Three potholers are investigating the English countryside when they discover a cave. Intrigued, they enter and climb down to a large cavern which contains part of an underground river; two of the men take the opportunity to dive in and see where the river leads, finding another cavern and more. A hulking, shadowy figure lurks in the darkness and the explorer who entered first has an unfortunate encounter with it. His friend stumbles across his body and terrified he shines his torch around to catch sight of a caveman: a troglodyte, in fact. This missing link is dangerous...
Trog will be forever known as fading star Joan Crawford's final film, and she was most embarrassed about it to the extent she retired from the screen since this was the best offer she was getting.

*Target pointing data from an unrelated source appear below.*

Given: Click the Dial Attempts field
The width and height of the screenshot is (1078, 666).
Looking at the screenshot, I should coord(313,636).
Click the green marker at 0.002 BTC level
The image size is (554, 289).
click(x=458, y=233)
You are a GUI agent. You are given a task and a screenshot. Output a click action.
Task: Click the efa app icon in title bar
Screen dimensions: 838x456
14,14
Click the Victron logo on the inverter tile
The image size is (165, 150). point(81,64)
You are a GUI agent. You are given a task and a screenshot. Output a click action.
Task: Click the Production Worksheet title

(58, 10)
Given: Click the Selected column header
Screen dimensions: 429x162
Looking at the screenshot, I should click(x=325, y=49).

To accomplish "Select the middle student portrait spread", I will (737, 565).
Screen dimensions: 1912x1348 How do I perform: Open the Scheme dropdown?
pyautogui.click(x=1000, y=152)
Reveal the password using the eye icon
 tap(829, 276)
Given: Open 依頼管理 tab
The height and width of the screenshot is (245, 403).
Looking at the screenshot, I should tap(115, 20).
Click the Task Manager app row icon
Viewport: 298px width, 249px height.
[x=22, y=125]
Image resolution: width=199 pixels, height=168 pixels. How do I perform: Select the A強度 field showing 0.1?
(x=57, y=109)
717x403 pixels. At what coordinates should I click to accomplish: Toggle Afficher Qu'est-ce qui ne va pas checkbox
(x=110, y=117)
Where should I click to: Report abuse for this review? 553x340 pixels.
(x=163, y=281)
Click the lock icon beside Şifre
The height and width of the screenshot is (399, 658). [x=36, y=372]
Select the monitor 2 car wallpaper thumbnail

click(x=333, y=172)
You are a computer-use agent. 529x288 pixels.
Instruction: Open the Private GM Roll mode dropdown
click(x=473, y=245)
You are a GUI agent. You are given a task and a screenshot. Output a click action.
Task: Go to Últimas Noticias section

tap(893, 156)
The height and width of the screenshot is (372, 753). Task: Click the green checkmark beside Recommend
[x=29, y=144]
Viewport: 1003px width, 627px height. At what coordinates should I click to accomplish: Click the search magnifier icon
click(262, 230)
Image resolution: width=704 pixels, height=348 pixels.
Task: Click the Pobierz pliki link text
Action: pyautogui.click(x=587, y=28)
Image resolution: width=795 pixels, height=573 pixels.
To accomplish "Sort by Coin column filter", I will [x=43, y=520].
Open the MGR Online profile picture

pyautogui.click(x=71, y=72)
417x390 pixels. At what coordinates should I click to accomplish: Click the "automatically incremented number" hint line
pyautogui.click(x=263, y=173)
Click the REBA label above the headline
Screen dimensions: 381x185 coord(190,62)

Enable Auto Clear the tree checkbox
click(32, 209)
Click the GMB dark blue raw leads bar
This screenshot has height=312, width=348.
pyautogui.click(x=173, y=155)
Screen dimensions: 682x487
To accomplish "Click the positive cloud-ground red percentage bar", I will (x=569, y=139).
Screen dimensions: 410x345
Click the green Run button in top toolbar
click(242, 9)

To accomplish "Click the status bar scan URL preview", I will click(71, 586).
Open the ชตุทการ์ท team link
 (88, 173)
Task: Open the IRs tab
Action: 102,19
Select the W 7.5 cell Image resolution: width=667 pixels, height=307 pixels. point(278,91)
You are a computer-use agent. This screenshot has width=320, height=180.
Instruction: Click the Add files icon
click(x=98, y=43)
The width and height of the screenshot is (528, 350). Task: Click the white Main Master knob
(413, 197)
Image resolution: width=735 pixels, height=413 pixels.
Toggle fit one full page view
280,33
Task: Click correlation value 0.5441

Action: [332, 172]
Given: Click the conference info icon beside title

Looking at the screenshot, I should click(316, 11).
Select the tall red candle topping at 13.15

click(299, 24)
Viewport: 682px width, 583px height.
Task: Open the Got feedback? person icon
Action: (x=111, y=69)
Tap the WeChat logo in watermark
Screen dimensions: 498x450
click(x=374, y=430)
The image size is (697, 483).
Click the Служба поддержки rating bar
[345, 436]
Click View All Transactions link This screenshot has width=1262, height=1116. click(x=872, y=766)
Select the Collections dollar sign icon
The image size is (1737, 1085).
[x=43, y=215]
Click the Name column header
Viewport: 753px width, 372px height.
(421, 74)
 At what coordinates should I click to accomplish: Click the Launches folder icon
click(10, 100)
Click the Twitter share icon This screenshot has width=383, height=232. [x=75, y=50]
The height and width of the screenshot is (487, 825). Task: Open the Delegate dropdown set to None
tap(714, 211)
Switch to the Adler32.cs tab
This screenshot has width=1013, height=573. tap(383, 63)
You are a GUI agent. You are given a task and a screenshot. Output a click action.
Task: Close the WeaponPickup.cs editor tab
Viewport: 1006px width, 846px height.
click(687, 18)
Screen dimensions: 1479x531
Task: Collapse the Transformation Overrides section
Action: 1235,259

Seeing it today, it's easy to understand why, although it fits in with the run of producer Herman Cohen's typical shockers that he offered the world for a three decades or so with its campy dramatics and over the top stylings. Director Freddie Francis, here as anonymous as he ever was, struggles to make Aben Kandel's adaptation of Peter Bryan and John Gilling's story convincing which is difficult considering the calibre of monkey suit he had to work with.
This is because Trog, or Joe Cornelius as the actor playing him was, wears an ape mask borrowed from 2001: A Space Odyssey but nothing else, leaving him wandering around in furry underpants and bootees to cover his dignity. High budget this is not, and it's not long before the giggles start as local scientist Crawford, as Dr Brockton, opts to adopt Trog when he is forced out of his cave home by the police. Exactly what he has been doing all the thousands of years that he's supposed to have been extinct is unclear, but he doesn't have any relatives that we see. Perhaps that subterranean air does wonders for the constitution.
Anyway, Trog is transported to Brockton's lab where he is placed in a cage and cooed over by the mumsy doctor who regards him as a valuable addition to scientific research. Others view him differently, however, as he did kill somebody after all, and the police and local land developer Sam Murdock (Michael Gough) want the creature held to account for his violent actions. As always in Cohen productions, Gough is priceless as the bad guy, venomously taking every opportunity to criticise Brockton and demand Trog be destroyed in boo hiss manner (we're supposed to be on the caveman's side). Meanwhile, the boffin and her daughter Anne (Kim Braden) encourage their charge to play with dolls, eat rubber lizards and roll balls in the grounds of the country house.
Not only that, but they hook him up to a machine during an operation to make him speak (really) and project his "memories" which turn out to be dinosaur footage from Irwin Allen's The Animal World. Yes, Trog is especially precious to Brockton, but just when you thought things couldn't get any more ridiculous, Murdock spitefully sets him loose to rampage around the vicinity for the much needed climax. During this ludicrous finale, Trog not only throws a greengrocer through his shop window, hangs a butcher on one of his own meathooks and tips a car on its side (it explodes), but kidnaps a little girl for some King Kong clichés. It's difficult to perceive quite how this was supposed to be taken seriously, but rest assured the unintentional laughter flows bountifully. If only Crawford didn't have to make speeches on "human sperm" and the like. Music by John Scott.
A much respected cinematographer for decades, British Francis made his way up from camera operator on films like The Small Back Room, Outcast of the Islands and Beat the Devil to fully fledged cinematographer on such films as Room at the Top, Sons and Lovers (for which he won his first Oscar), Saturday Night and Sunday Morning, and The Innocents (a masterpiece of his art).